That stupid number on the scale is driving me right now because I SO badly want to get to ONEderland. Seeing the number on the scale every morning reminds me how close I really am. There have been days this week that I will literally say the number in my head over and over to remind myself what I really want.
So Wednesday the scale was up from Monday - not at all surprising and I wasn't even phased by it. Actually, since it was only up .8 from Monday it drove me to get right back on track and get it moving back down. I decided to go back into my tracker and estimate everything I ate on Tuesday. I was pleasantly surprised to see that I didn't even use all my weeklies so really I was still on track to meet all my goals this week.
Wednesday I ended my day having eaten only 15/23 points. That .8 was gone on Thursday morning. Again, motivation to keep going so that the scale keeps dropping this week.
Thursday I ended my day at 18/23 points. I got on the treadmill again and ran for 30 minutes without stopping, faster than I did on Tuesday. Friday morning the scale was down another .6. Motivation galore! Feeling so good about getting back on track after my Tuesday binge.

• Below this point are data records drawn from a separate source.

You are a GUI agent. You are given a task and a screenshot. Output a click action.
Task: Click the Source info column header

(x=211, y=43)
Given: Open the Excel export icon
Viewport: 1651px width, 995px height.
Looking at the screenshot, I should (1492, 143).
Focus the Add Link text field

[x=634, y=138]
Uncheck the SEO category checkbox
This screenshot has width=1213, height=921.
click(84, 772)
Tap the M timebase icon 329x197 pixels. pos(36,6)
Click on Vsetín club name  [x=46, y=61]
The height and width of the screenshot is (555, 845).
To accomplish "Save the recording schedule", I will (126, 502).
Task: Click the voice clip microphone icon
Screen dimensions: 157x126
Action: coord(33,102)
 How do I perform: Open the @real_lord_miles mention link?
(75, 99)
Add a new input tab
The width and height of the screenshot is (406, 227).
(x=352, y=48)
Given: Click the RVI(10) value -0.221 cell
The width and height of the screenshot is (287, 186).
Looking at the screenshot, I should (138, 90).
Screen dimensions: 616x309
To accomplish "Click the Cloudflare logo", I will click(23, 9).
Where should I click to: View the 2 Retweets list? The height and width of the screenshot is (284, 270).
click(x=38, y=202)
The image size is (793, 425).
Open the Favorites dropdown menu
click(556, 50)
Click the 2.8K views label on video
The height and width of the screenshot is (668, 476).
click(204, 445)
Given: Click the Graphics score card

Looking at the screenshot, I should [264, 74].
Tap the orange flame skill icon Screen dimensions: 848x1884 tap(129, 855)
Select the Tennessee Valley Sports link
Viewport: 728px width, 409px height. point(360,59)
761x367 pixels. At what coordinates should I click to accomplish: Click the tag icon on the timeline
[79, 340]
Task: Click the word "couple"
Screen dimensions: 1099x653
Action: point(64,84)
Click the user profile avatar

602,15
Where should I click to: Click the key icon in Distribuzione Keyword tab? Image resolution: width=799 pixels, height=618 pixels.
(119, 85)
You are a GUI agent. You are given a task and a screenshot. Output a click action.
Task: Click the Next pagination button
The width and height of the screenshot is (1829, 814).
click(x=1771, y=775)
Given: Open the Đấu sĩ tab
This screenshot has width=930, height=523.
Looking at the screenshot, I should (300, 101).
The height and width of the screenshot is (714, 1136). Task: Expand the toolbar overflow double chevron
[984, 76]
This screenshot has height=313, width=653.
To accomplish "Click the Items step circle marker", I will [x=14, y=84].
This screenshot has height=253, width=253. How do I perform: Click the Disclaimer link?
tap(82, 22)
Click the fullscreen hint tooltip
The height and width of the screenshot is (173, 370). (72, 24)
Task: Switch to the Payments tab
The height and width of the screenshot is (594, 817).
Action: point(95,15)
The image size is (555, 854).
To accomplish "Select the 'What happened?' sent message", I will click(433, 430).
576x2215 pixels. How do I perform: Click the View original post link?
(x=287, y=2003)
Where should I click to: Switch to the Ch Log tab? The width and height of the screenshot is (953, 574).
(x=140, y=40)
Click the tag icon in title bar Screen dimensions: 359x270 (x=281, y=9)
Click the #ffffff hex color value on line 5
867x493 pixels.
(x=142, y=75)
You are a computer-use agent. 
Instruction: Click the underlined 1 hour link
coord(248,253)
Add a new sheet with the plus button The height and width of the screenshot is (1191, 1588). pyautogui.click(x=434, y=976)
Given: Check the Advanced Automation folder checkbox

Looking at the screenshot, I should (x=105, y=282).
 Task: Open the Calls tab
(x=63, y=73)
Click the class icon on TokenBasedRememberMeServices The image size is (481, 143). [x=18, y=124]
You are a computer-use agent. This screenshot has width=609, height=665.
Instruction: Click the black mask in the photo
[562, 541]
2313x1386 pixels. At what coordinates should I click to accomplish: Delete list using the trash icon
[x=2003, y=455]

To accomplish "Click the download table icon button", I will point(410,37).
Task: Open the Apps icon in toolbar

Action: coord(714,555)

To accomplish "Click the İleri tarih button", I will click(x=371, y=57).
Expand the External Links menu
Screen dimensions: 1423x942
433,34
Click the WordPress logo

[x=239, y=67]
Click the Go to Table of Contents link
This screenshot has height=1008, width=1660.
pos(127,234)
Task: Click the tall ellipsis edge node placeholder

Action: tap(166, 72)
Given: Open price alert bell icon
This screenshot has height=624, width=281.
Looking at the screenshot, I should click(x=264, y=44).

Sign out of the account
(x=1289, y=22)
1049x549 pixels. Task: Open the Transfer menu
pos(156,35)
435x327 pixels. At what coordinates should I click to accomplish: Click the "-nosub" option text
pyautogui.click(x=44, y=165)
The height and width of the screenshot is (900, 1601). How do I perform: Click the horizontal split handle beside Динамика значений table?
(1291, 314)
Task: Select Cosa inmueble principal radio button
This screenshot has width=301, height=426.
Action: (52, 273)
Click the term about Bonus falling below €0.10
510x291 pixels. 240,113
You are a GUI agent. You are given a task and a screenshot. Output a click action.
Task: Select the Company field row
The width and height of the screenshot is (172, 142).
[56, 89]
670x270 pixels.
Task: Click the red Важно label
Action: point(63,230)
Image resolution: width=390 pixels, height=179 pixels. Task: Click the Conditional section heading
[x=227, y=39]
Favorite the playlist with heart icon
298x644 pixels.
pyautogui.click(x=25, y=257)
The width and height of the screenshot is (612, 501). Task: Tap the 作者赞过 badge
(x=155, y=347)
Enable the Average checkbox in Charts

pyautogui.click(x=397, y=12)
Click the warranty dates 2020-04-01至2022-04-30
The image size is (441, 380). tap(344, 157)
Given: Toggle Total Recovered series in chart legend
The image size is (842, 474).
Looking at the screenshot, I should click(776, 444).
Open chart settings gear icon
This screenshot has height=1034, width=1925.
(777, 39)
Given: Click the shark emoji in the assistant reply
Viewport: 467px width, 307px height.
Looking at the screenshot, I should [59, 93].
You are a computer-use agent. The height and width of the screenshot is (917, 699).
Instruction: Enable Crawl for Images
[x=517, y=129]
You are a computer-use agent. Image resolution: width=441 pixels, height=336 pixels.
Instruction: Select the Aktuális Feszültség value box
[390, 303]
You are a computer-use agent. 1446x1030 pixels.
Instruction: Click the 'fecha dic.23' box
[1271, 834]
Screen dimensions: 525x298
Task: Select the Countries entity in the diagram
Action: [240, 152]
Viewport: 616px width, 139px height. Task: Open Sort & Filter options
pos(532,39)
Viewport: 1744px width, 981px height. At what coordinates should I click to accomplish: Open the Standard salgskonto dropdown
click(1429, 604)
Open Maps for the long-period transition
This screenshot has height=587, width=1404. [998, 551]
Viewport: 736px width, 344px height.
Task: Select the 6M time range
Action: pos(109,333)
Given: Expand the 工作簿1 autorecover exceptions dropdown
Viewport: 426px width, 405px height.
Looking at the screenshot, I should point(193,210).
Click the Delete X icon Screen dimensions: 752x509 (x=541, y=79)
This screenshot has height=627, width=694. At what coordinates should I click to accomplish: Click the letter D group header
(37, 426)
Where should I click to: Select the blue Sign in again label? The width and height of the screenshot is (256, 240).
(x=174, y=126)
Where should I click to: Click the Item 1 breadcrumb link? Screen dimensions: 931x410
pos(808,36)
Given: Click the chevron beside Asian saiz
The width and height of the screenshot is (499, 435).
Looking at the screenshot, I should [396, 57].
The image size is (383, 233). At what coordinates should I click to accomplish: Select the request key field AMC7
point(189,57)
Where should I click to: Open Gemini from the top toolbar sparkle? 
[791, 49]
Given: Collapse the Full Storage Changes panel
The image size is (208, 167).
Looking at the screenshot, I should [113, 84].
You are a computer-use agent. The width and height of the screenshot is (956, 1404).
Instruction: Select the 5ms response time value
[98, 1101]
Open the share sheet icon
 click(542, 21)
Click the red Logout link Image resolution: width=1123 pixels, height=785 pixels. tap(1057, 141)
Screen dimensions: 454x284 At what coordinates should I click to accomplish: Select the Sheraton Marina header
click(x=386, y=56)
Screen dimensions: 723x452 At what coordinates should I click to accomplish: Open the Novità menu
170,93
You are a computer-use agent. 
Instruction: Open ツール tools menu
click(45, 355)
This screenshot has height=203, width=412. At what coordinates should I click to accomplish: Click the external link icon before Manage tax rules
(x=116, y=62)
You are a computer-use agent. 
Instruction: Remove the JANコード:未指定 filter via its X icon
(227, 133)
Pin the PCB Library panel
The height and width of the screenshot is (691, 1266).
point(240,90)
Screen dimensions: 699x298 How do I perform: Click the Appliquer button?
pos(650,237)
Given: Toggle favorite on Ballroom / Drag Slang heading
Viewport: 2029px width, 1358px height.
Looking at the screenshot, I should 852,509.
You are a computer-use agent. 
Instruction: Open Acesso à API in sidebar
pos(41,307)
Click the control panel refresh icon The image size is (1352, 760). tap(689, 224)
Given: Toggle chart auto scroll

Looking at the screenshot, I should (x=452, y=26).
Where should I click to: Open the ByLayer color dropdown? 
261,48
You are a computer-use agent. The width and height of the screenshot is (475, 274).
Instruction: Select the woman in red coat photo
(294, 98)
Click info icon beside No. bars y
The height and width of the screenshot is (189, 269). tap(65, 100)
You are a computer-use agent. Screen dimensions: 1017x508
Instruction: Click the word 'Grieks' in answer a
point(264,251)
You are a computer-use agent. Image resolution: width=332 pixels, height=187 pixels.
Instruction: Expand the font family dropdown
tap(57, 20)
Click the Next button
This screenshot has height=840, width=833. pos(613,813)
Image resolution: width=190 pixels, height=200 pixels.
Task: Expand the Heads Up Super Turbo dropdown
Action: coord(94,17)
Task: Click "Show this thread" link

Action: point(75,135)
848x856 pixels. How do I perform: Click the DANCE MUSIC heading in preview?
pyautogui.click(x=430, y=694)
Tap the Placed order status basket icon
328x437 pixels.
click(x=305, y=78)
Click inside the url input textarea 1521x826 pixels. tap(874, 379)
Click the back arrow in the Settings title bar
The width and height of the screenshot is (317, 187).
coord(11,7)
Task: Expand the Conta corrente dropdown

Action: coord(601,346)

My mom and I decided to run on Saturday this week instead of Sunday because the weather was supposed to be better yesterday (which is also why today is a lazy Sunday for me). I got up to get ready for my run and got on the scale (of course). It was down yet again - a whole pound down from the day before! Guys, it was 200.4! Yesterday was the day that I recited that number in my head over and over again. I did it towards the end of our 6 mile run when I was ready to be done. I did it throughout the day when I was starving even though I had already eaten. I did it last night when I decided to go to bed instead of eating something even though I had been hungry all day (one of those days that nothing was touching my hunger). I ended yesterday at 20/23 points on the day.
I was and am SO proud of myself. When I got on the scale this morning I was
I have been eating more today because I'm still hungry. I really think on a day I run 6 miles I have to eat more than I did yesterday. I think my body was actually telling me I was legitimately hungry and I was trying my best to ignore it. Although I failed at ignoring it, I didn't feed it.